Wymagania zadania — Zamień w poniższych wierszach „Screen dimensions” na „Screen size” i przepisz je w całości, nie zmieniając niczego poza tym.

Dostępne dane —
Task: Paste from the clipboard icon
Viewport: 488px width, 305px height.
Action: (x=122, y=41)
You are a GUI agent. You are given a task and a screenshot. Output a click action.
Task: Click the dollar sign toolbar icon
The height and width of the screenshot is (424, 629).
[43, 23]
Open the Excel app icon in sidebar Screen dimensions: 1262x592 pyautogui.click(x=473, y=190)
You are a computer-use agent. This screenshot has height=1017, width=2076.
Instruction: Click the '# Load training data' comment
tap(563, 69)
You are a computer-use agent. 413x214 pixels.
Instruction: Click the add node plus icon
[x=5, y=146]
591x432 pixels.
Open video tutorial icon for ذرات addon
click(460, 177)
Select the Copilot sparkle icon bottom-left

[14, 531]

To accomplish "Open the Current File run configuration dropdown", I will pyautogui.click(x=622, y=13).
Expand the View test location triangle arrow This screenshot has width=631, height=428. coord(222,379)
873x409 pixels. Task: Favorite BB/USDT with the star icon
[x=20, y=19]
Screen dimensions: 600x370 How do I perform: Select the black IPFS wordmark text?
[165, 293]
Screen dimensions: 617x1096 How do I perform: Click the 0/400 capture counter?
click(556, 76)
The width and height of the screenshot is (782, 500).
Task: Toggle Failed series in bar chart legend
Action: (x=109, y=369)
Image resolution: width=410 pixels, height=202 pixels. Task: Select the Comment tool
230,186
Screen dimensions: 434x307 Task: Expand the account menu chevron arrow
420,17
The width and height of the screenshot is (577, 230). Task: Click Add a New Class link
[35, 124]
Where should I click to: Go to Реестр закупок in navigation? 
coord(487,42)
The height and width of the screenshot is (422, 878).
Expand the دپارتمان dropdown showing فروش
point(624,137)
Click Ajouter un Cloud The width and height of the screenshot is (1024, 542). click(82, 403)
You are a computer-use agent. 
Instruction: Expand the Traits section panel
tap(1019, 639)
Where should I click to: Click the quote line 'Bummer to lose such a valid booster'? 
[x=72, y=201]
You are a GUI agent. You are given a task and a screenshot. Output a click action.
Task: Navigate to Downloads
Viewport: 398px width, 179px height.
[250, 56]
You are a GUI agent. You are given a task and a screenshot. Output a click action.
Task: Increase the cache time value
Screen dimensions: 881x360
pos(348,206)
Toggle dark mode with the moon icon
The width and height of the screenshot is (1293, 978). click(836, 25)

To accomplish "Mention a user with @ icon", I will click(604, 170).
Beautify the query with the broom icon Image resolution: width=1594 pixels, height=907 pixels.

Odpowiedź na zadanie —
Task: Paste from the clipboard icon
Viewport: 488px width, 305px height.
Action: (x=122, y=41)
You are a GUI agent. You are given a task and a screenshot. Output a click action.
Task: Click the dollar sign toolbar icon
The height and width of the screenshot is (424, 629).
[43, 23]
Open the Excel app icon in sidebar Screen size: 1262x592 pyautogui.click(x=473, y=190)
You are a computer-use agent. This screenshot has height=1017, width=2076.
Instruction: Click the '# Load training data' comment
tap(563, 69)
You are a computer-use agent. 413x214 pixels.
Instruction: Click the add node plus icon
[x=5, y=146]
591x432 pixels.
Open video tutorial icon for ذرات addon
click(460, 177)
Select the Copilot sparkle icon bottom-left

[14, 531]

To accomplish "Open the Current File run configuration dropdown", I will pyautogui.click(x=622, y=13).
Expand the View test location triangle arrow This screenshot has width=631, height=428. coord(222,379)
873x409 pixels. Task: Favorite BB/USDT with the star icon
[x=20, y=19]
Screen size: 600x370 How do I perform: Select the black IPFS wordmark text?
[165, 293]
Screen size: 617x1096 How do I perform: Click the 0/400 capture counter?
click(556, 76)
The width and height of the screenshot is (782, 500).
Task: Toggle Failed series in bar chart legend
Action: (x=109, y=369)
Image resolution: width=410 pixels, height=202 pixels. Task: Select the Comment tool
230,186
Screen size: 434x307 Task: Expand the account menu chevron arrow
420,17
The width and height of the screenshot is (577, 230). Task: Click Add a New Class link
[35, 124]
Where should I click to: Go to Реестр закупок in navigation? 
coord(487,42)
The height and width of the screenshot is (422, 878).
Expand the دپارتمان dropdown showing فروش
point(624,137)
Click Ajouter un Cloud The width and height of the screenshot is (1024, 542). click(82, 403)
You are a computer-use agent. 
Instruction: Expand the Traits section panel
tap(1019, 639)
Where should I click to: Click the quote line 'Bummer to lose such a valid booster'? 
[x=72, y=201]
You are a GUI agent. You are given a task and a screenshot. Output a click action.
Task: Navigate to Downloads
Viewport: 398px width, 179px height.
[250, 56]
You are a GUI agent. You are given a task and a screenshot. Output a click action.
Task: Increase the cache time value
Screen size: 881x360
pos(348,206)
Toggle dark mode with the moon icon
The width and height of the screenshot is (1293, 978). click(836, 25)

To accomplish "Mention a user with @ icon", I will click(604, 170).
Beautify the query with the broom icon Image resolution: width=1594 pixels, height=907 pixels.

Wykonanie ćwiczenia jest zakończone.